As the winds of a leap year weather storm continued to blow through Lebanon, Beirut stocks were staging their own leap. The BLOM Stock Index grew 3.1 percent in February and 0.42 percent to 1,201.1 points during the week ending March 2, marking the longest streak of gains in over a year.
The rise, however, fell significantly short of exceptional performance at most regional stock exchanges. “Syria and Lebanon’s economies are linked through trade, finance and tourism, so the Lebanese economy felt more the repercussions of the Syrian and Egyptian events than other regional players and that impacted investor expectations,” economist Elie Yachoui said in an interview.
The BSI’s 2.1 percent year-to-date gain in 2012 is overshadowed by Egypt’s 46 percent and Dubai’s 27 percent index increases. The S&P Pan Arab Composite Index, which measures the average performance of select MENA market indexes, is also up 10.5 percent through March 2.
Still, Lebanese market indicators remained strong during the latest week, with average daily traded shares jumping 22 percent to 111,653. Block trading in BLOM GDR and Byblos represented the bulk of trading on the BSE with the first advancing 0.9 percent to $7.82 and the latter holding its ground at $1.65.
Bank Audi, Lebanon’s biggest and most profitable bank, continued to top market performance as its listed shares advanced 1 percent to $6.25 and its GDRs hit $6.55, up 1.6 percent for the week. On the other hand, Solidere’s shares showed mixed results although both remained above the $14 level.
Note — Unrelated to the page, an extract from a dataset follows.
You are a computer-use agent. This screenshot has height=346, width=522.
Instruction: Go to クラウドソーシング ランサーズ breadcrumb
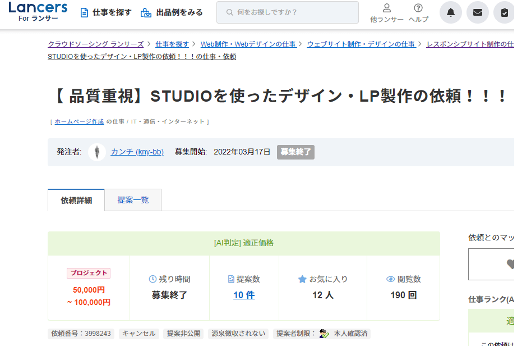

Class A shares rose 0.8 percent to $14.11 while the Class B ended the week down 1 percent to $14.1.
With a market cap of $10.62 billion, the Middle East’s smallest stock market remains highly sensitive to political developments and to the performance of the banking and real estate sectors, all of which have deteriorated in the past 18 months.
“Day in, day out we hear clients saying they are pursuing a cautious approach to the BSE awaiting clarity on business in Syria,” said Tarek Bassil, equities trader at Byblos Bank, in an interview.
Bassil attributed the outperformance of Gulf markets to higher oil prices emanating from elevated frictions between Iran and the international community. He still sounded a positive note for the banking and real estate sectors although he said it would take time for the results to materialize.
“Lebanese banks will outperform regional peers, but that is being delayed by the regional situation. The real estate sector is also poised for growth because demand is still strong across various categories. Some investors have tactically slowed their activities at the peak until a correction takes place and now the market is starting to look more attractive,” said Bassil.
Listed Lebanese banks had reported weaker growth in profits in 2011 on higher provisions for regional operations ahead of what industry leaders expect will be a challenging banking environment in 2012.
Domestically, data by Banque du Liban showed the central bank’s balance sheet grew 1 percent to $73.07 billion in the final two weeks of February, up 4 percent so far in 2012. Foreign assets – excluding gold reserves – grew 0.14 percent to $32.28 billion in the first two months of the year, a 6-percent increase over February 2011.
However, Yachoui expressed concern over a weak balance of payments in 2011, signaling negative ramifications on the banking sector. In 2011, the balance of payments posted a $2 billion deficit, the first since 2001 according to data provider Economena Analytics. “This means capital outflows exceeded inflows which is a bad indicator for the banking sector in Lebanon,” said Yachoui.
Despite macro-economic risks, Lebanese banks still offer lucrative dividends yields as analysts predict similar distributions to 2011 with depressed prices. “If banks already took the required provisions, which by the way are more than they need, and still delivered similar or higher profits than last year, then I would think they will pay the same dividends this year,” said Bassil.